**TASK INSTRUCTIONS**
(1) Extract the stretch of the board compensation passage below from "In the fourth" through "in this section.".
(2) Into which broad categories, according to the board compensation passage below, can the determinants of board compensation be divided?

**EXCERPTED PASSAGE**

※ ※ ※

In the fourth section of this report, prior research and literature within the field of determinants of board compensation as well as excessive board compensation and its effect on firm performance and risk taking are presented. As much of the research on board compensation is based on studies on executive compensation, literature on the subject is of relevance, and therefore, some research relating to executive compensation is included in this section.

4.1 Determinants of board compensation

In research on excessive compensation, prediction models consisting of the natural logarithm of actual compensation levels have been used together with the determinants of board compensation to determine excessive compensation (e.g. Ting, 2016; Dah & Frye, 2017). This means that the calculated excessive compensation is based on, and benchmarked against actual compensation levels. Benchmarking is a useful method to determine reservation wages (Holmström & Kaplan, 2003), and is essential in compensation directors in a way that attract and retain their valuable human capital (Bizjak et al., 2008). The determinants of board compensation can, in line with earlier research (e.g. Andreas et al., 2009; Dah & Frye, 2017), that is based on studies of executive compensation (e.g. Core, Guay & Larcker, 2008; Barkema & Gomez-Mejia, 1998) be divided into three rather broad categories that all affect the monitoring duties of the board; measures of firm complexity, firm performance, and board characteristics.

※ ※ ※

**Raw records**

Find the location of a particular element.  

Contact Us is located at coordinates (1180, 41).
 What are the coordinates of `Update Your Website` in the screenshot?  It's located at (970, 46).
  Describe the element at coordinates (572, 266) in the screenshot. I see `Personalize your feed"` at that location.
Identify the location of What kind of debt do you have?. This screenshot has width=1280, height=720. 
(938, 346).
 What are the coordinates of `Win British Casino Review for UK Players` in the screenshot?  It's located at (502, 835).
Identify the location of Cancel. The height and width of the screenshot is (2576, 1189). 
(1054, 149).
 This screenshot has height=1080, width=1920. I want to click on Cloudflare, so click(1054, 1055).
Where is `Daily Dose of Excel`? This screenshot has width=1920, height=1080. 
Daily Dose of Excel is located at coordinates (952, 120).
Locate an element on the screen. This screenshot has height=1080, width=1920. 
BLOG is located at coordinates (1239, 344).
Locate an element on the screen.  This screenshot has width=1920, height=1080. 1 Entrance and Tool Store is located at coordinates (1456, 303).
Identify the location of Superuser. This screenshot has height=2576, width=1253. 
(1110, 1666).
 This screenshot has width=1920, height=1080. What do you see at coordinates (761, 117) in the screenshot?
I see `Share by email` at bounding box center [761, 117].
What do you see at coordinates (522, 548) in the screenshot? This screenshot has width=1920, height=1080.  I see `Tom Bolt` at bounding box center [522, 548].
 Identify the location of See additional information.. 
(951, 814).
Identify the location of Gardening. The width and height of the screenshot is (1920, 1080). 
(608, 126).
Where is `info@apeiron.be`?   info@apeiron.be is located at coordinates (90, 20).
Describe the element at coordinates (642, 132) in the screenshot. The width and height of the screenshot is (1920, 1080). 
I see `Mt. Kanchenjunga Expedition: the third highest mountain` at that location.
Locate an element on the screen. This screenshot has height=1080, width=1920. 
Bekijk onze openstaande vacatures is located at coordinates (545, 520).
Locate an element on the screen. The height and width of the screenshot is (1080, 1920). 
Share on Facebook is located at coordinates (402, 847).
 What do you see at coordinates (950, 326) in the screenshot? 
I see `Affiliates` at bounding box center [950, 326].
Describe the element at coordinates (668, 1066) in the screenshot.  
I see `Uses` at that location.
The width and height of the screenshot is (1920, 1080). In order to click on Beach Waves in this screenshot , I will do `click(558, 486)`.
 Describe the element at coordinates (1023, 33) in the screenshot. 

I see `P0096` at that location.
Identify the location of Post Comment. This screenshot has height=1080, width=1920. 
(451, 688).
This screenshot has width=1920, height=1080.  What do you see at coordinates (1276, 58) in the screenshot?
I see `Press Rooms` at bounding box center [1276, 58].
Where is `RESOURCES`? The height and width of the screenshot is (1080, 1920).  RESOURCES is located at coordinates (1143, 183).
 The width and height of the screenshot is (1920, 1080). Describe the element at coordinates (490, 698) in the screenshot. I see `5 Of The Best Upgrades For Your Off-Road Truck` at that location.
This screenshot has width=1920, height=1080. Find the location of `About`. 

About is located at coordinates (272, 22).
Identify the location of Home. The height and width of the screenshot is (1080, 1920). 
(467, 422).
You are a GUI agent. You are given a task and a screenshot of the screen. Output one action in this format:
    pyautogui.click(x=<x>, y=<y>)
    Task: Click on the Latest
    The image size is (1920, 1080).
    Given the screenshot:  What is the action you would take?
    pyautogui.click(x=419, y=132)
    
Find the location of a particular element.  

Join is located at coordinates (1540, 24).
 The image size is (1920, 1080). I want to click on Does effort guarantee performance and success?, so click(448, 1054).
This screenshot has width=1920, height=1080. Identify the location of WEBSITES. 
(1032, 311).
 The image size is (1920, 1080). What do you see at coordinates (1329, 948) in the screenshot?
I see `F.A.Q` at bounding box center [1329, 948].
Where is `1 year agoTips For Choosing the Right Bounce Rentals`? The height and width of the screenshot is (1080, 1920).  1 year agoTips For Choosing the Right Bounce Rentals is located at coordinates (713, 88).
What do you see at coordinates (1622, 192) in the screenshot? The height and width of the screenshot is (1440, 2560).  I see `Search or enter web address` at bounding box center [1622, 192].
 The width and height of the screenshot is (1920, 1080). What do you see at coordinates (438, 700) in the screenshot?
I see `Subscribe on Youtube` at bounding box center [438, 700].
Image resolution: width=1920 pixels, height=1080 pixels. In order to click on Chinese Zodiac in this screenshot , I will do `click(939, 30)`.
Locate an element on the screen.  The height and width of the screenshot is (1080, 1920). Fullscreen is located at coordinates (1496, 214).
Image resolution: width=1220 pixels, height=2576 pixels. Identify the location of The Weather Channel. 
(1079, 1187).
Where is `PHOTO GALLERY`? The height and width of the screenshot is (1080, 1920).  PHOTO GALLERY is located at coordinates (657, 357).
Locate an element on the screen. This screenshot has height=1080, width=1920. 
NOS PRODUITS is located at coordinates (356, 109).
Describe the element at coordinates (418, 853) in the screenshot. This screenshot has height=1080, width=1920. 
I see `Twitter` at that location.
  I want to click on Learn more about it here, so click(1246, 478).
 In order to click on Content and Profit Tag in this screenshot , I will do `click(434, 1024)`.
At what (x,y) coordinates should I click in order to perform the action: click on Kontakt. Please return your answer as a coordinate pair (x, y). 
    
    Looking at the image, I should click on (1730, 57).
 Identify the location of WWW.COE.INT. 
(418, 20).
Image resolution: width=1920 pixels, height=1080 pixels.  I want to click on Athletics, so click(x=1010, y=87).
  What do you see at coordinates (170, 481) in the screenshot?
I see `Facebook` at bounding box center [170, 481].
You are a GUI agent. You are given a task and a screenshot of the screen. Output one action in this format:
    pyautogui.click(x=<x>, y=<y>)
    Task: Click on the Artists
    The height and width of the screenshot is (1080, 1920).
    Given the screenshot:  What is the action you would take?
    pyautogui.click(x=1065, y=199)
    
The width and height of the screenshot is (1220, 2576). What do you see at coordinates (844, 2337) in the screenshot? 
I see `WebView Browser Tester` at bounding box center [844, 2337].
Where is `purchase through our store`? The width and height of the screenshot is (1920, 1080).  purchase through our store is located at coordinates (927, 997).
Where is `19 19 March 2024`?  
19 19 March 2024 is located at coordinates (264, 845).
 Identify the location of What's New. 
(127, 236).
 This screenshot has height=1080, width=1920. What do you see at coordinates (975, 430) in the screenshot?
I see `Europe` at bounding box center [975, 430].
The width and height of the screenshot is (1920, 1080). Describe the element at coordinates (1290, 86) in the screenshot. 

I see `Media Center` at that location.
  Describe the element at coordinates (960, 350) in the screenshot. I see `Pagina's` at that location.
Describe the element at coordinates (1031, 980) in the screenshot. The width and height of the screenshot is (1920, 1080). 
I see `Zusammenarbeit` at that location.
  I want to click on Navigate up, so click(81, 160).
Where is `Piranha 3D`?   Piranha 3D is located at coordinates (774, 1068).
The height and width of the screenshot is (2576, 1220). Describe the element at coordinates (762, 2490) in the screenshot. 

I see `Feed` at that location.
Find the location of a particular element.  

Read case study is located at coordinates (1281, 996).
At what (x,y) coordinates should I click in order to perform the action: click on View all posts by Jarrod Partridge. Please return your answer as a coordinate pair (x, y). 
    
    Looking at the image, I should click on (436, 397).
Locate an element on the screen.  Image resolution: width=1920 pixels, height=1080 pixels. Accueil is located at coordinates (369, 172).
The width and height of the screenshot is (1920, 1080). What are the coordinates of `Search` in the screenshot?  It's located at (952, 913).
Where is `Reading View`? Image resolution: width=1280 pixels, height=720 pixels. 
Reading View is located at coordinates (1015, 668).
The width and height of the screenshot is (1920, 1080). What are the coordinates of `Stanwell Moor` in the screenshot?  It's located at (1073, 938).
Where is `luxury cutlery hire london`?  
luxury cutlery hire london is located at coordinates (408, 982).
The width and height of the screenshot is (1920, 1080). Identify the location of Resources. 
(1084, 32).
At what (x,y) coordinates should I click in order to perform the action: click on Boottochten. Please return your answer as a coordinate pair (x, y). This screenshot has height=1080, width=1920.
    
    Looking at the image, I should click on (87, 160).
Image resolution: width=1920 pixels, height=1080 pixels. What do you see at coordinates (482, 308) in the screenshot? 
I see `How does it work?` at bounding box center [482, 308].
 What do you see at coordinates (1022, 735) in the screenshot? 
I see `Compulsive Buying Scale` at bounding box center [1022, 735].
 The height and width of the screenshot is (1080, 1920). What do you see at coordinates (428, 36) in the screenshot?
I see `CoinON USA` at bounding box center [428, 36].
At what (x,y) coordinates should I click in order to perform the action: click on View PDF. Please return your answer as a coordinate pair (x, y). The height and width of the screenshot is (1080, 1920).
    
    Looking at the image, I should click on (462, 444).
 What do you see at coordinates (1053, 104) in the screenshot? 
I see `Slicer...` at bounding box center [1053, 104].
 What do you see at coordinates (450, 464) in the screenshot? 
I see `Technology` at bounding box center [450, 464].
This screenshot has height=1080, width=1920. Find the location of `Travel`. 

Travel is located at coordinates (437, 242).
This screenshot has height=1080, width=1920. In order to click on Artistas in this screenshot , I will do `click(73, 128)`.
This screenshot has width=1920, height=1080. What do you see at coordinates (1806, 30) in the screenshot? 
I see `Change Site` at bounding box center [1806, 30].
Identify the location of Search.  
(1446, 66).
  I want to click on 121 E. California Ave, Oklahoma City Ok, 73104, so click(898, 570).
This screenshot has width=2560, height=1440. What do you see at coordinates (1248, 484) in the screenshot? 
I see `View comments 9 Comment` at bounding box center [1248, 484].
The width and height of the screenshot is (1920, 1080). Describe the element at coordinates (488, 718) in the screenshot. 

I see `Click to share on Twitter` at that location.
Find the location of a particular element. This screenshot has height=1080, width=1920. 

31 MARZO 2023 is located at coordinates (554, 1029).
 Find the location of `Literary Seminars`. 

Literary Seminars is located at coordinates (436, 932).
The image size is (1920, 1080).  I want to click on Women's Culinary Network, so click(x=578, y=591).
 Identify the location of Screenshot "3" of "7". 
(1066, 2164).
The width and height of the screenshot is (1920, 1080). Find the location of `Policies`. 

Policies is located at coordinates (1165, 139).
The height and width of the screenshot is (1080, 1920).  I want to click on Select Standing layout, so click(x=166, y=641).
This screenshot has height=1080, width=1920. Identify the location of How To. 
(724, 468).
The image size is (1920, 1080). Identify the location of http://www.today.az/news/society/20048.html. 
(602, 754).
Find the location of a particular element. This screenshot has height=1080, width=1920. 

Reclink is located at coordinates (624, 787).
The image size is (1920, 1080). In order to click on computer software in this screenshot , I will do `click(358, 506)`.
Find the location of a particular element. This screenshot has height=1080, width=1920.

※ ※ ※

**RESPONSES IN ORDER**
(1)
In the fourth section of this report, prior research and literature within the field of determinants of board compensation as well as excessive board compensation and its effect on firm performance and risk taking are presented. As much of the research on board compensation is based on studies on executive compensation, literature on the subject is of relevance, and therefore, some research relating to executive compensation is included in this section.

(2) Measures of firm complexity, firm performance, and board characteristics.